Кузьма Петрович Мирошев. Русская быль времен Екатерины. В. Г. Белинский
Г-н Загоскин пишет очень мало, но, сравнительно с другими, он у нас самый плодовитый романист. В десять лет с лишком – вот уже шестой роман, да в промежутках повестей с пяток:[1] по-нашему, по-русски, это много, очень много. Сам г. Булгарин написал всего-навсе только пять романов[2] и уж больше – можно поручиться – не напишет ни одного: так ему посчастливилось в этом деле. Важный факт в истории русского романа, потому что в ней г. Булгарин играет гораздо большую и важнейшую роль, нежели как думают и враги и почитатели его несравненного таланта! Так как мы принадлежим к числу последних, то есть почитателей, то и почитаем долгом объяснить значение г. Булгарина в плачевной истории русского романа, – тем более что без этого мы никак не в состоянии сделать настоящей оценки последнему роману г. Загоскина.

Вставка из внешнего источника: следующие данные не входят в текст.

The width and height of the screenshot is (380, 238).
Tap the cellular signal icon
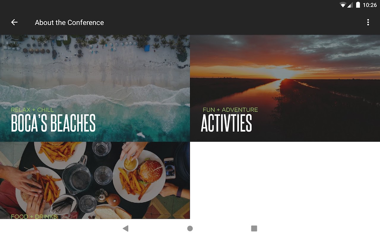[350, 5]
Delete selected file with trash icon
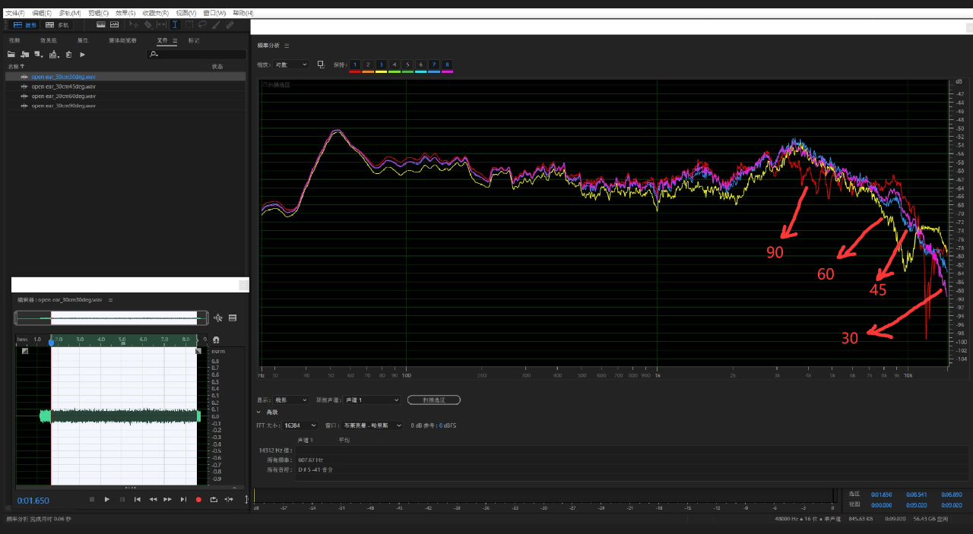The width and height of the screenshot is (973, 534). pyautogui.click(x=68, y=55)
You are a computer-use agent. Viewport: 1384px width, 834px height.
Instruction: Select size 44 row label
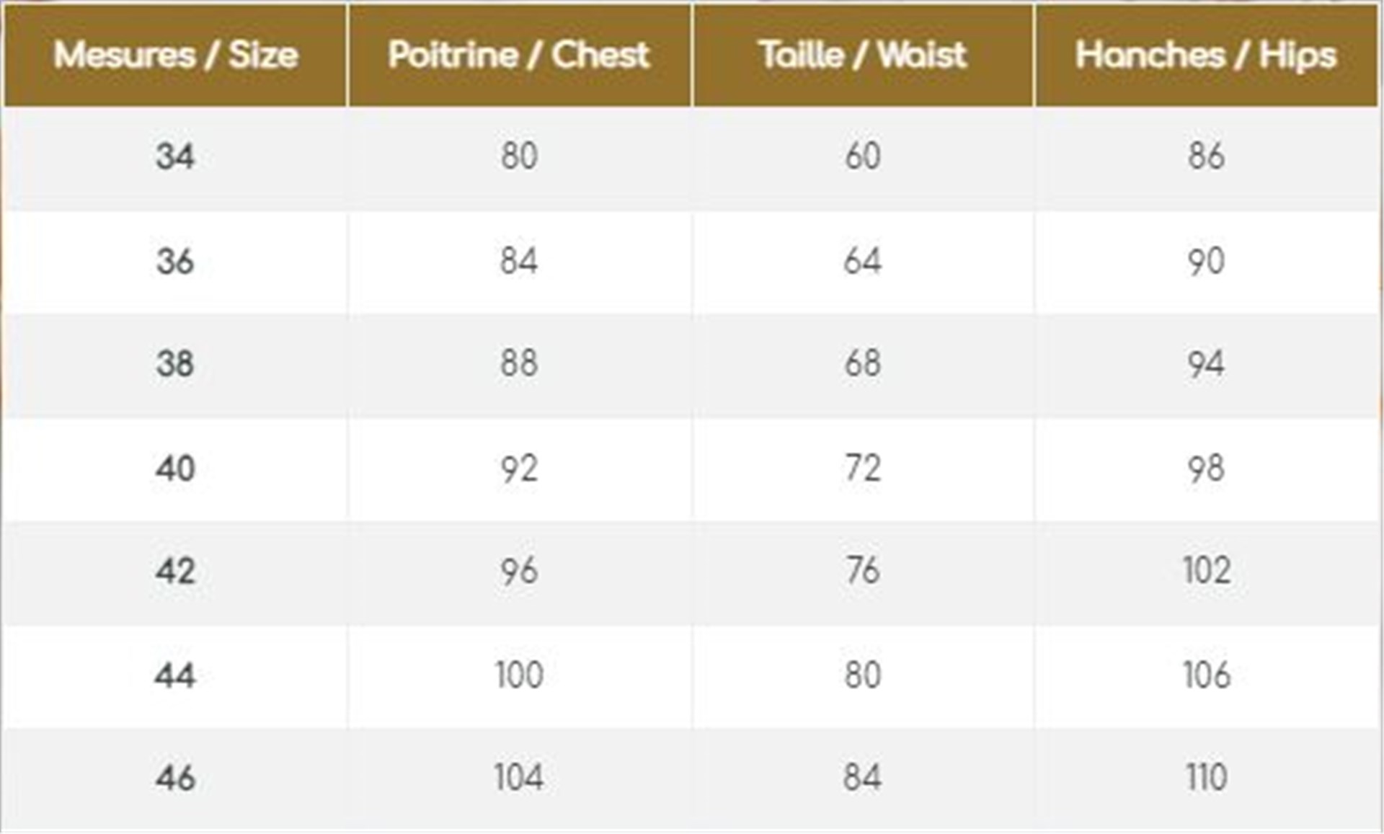(175, 675)
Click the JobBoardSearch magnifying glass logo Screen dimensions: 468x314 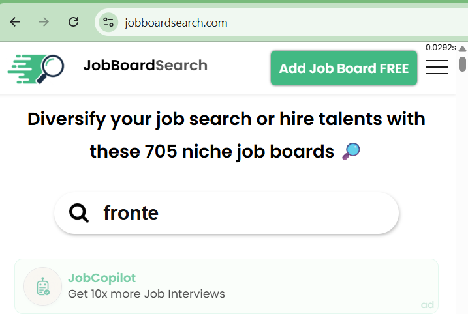click(x=37, y=66)
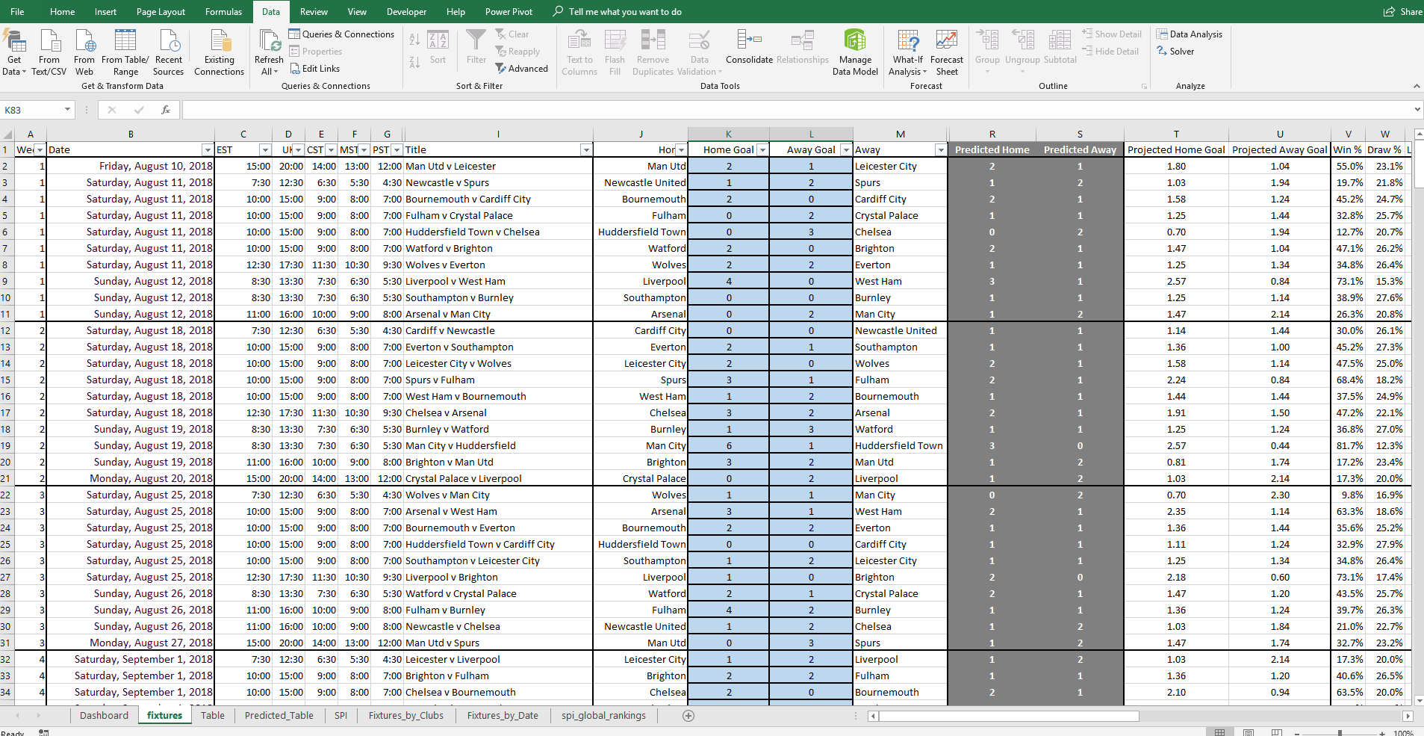
Task: Click Data Analysis tool
Action: [x=1190, y=34]
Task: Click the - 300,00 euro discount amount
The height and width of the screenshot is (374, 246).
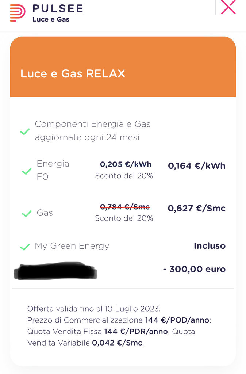Action: click(x=194, y=270)

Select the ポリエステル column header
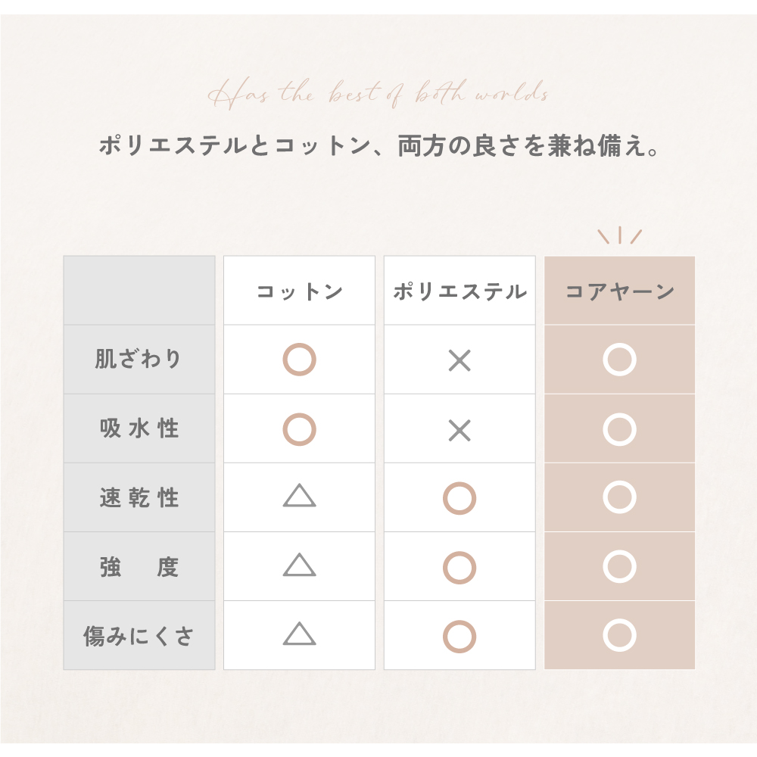point(459,291)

Все русские романы можно разделить на два разряда. Первый разряд их начался «Бурсаком» и «Двумя Иванами» Нарежного[3], а кончился тремя попытками даровитого И. И. Лажечникова – «Последним Новиком», «Ледяным домом» и «Басурманом». Здесь не место сравнивать между собою таланты обоих романистов; довольно сказать, что это таланты яркие, замечательные и что ничего общего, никакой исторической связи между ними нет. Нарежный явился слишком рано, не издавал ни журнала, ни газеты, где бы мог ежедневно хвалить самого себя[4], – и прошел незамеченным, остался без подражателей. Романы Лажечникова были, напротив, оценены публикою по достоинству[5], без всяких на этот счет стараний с его стороны или со стороны его друзей, издающих газеты и журналы. Романы Лажечникова были фактами эстетического и нравственного образования русского общества и навсегда будут достойны почетного упоминовения в истории русской литературы. К этому же разряду надо причислить и «Юрия Милославского» г. Загоскина; но о нем речь после.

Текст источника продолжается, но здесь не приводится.